燭台の薄明かりよりも尚それは、隈なく目の前の輪郭を照らし上げる。

「へい、か……」
帝の顔は白く浮かぶも、目に光は届いていない。暗い瞳が、じっとりとこちらを見下ろす。
それは、先刻の。ひとり所在なさげに北門を窺っていた、あの時と同じ。
宮中までの見送りを願い出るも、振り払われて。刹那、露わにされた衝動は、思いがけず鋭かった。矛先は確かに、自分に向けられていた。

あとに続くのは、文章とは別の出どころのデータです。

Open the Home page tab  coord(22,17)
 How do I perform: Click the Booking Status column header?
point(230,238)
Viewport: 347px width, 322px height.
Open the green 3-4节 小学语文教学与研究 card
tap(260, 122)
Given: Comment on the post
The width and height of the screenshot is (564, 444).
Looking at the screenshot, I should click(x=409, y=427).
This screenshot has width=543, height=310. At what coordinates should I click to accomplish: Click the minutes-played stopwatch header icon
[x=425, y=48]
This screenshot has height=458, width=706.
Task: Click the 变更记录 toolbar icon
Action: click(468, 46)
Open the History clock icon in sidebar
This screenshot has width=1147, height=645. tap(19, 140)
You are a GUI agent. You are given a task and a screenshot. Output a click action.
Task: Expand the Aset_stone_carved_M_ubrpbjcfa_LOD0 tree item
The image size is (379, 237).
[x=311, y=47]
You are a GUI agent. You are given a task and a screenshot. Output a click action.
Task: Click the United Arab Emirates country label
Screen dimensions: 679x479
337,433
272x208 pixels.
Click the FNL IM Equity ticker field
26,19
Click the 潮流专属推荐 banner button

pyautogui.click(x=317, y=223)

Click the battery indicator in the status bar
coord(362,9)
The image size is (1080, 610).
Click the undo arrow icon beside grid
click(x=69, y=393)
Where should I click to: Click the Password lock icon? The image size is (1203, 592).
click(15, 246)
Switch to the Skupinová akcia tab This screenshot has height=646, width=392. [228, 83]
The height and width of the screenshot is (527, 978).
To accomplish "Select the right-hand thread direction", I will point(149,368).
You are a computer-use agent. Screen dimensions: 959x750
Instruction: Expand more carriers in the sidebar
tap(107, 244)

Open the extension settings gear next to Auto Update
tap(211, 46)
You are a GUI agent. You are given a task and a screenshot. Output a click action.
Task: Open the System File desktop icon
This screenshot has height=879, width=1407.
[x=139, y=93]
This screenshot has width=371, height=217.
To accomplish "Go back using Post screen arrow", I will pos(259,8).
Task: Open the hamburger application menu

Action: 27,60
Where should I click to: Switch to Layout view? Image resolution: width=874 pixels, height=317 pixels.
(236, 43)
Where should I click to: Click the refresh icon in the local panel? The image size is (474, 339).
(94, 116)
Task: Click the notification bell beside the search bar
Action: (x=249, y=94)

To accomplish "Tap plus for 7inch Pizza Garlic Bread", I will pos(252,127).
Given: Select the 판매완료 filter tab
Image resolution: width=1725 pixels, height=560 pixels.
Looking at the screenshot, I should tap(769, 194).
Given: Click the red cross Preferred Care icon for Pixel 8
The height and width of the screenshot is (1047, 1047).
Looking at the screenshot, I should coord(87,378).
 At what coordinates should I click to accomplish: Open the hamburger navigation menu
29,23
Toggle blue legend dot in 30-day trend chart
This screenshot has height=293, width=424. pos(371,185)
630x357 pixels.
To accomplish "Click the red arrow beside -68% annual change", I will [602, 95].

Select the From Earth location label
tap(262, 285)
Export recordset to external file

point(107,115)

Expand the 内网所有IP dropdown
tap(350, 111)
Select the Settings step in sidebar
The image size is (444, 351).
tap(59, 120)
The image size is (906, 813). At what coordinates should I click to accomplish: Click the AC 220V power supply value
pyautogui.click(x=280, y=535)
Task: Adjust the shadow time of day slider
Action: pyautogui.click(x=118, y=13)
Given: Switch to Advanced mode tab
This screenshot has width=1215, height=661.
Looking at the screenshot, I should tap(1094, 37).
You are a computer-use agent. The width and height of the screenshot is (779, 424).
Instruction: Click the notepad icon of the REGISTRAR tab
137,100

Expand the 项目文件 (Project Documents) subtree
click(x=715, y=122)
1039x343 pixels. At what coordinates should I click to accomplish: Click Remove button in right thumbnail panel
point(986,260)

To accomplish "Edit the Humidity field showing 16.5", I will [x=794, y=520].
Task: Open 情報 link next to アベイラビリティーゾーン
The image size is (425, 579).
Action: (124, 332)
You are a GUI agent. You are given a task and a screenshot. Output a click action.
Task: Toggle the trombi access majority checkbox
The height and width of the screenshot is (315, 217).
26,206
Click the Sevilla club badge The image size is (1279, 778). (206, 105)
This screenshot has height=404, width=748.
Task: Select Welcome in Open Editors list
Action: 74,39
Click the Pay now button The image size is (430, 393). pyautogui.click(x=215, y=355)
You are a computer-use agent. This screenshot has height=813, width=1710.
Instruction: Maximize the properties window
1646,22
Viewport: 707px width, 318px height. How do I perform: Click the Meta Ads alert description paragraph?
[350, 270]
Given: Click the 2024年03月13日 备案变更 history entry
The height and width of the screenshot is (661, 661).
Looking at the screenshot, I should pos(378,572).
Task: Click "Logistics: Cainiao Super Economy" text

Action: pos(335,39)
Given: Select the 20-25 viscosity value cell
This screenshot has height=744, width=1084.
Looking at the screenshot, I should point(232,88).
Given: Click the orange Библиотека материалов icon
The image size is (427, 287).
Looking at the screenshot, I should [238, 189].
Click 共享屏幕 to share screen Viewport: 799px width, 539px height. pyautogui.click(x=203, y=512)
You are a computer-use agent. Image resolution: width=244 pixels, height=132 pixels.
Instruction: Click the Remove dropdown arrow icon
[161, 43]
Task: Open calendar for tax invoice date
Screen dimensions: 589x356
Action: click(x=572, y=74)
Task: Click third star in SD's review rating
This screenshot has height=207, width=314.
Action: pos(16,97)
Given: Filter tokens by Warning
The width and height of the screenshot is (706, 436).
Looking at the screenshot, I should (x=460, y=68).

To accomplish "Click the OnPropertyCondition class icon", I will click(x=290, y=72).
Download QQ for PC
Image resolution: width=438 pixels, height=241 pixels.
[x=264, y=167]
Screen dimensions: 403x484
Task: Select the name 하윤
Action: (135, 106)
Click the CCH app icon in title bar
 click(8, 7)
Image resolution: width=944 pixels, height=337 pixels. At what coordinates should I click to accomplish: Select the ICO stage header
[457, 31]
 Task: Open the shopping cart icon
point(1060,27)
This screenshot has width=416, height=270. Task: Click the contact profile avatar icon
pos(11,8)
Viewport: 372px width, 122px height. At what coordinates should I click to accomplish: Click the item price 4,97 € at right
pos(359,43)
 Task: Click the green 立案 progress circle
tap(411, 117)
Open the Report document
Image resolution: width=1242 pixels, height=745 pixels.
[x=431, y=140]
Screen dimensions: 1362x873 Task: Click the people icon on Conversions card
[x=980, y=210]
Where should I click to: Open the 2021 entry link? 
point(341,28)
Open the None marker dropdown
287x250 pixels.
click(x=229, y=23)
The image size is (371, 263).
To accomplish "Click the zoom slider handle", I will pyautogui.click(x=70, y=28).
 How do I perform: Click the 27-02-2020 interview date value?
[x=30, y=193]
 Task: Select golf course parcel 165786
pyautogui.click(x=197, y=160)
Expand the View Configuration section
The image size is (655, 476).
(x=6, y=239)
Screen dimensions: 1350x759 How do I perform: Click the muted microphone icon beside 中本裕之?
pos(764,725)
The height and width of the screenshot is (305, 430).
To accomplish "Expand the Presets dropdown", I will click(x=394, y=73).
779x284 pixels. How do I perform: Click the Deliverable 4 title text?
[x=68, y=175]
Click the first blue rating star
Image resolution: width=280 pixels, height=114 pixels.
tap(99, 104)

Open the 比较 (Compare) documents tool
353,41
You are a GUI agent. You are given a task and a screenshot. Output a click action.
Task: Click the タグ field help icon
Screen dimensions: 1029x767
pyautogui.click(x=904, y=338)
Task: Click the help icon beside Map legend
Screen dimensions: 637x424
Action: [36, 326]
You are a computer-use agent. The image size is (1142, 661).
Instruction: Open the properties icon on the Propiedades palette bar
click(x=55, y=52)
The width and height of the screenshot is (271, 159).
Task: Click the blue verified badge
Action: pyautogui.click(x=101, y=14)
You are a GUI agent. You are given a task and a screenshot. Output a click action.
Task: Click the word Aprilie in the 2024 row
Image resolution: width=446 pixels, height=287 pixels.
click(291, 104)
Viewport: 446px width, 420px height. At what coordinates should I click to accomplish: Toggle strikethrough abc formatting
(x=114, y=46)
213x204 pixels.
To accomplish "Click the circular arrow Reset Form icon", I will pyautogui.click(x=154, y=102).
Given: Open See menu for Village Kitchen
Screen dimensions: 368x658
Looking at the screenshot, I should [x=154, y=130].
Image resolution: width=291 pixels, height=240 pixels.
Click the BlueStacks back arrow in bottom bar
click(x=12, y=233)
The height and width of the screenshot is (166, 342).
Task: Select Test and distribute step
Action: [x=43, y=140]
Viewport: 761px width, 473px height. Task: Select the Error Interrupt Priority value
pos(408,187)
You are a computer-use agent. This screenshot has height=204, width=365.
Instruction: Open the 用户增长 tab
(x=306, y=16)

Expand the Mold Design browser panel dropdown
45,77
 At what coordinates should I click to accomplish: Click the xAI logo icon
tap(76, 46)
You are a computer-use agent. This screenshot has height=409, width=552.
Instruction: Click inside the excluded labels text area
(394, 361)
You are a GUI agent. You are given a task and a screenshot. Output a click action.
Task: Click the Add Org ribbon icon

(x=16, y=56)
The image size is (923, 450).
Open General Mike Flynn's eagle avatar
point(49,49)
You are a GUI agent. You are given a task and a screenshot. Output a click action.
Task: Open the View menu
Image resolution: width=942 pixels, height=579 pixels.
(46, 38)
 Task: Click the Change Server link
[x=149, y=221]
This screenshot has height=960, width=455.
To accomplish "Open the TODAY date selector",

日々の鬱屈が折り重なった末に、その憂さを晴らす形で強引に抱かれることは度々あった。
されど、今宵は違う。ままならぬ憤怒を吐き出すためでも、空虚を温もりで埋めるためでもない。こちらが欲にまみれる様を、ただ眺めて、嘲っている。
今まさに、この方の内を焦がしている激情は、一体――――

「っ、あ!?」
突如、冷たく滑った感触が、菊座を伝う。
突き刺さってきた指は、即座に弱い個所へと辿り着き、容赦なく引っ掻いてきた。
「あ、ぅあ……っ!」
あれほど吐き出したにも拘わらず、波紋の如く快楽が広がる。
反応を確かめるや、帝の指は執拗にそこを責めてきた。
「あ、あっ……おや、め……くだ……さ……っ…………あ、ぅ……」
抗いの嘆きは掠れ、粘った水音にかき消され。彼の人の耳には届かない。

「っひ、ぁ……っ!?い、や、いや、あ……あああ………っ!」
いきなり剛直が押し当てられ、一息に貫かれた。呼吸する間も与えられず、律動が始まる。
「あ、あぅ……やぁ、ん……ぁ……!」
最早この身に、声を上げる気力すら残されていない。思うがまま、揺さぶられて。
頭の中は靄で覆われ、滲む涙で視界も霞んだ。
「あっ、ぁ……あ……――――――――!」
最後に映った帝の眼差しは、冷え切ったままで――――嗤って、いた。


喰らわれ、呑まれ、堕ちてゆく。彼の人の抱く、文無き闇の淵に。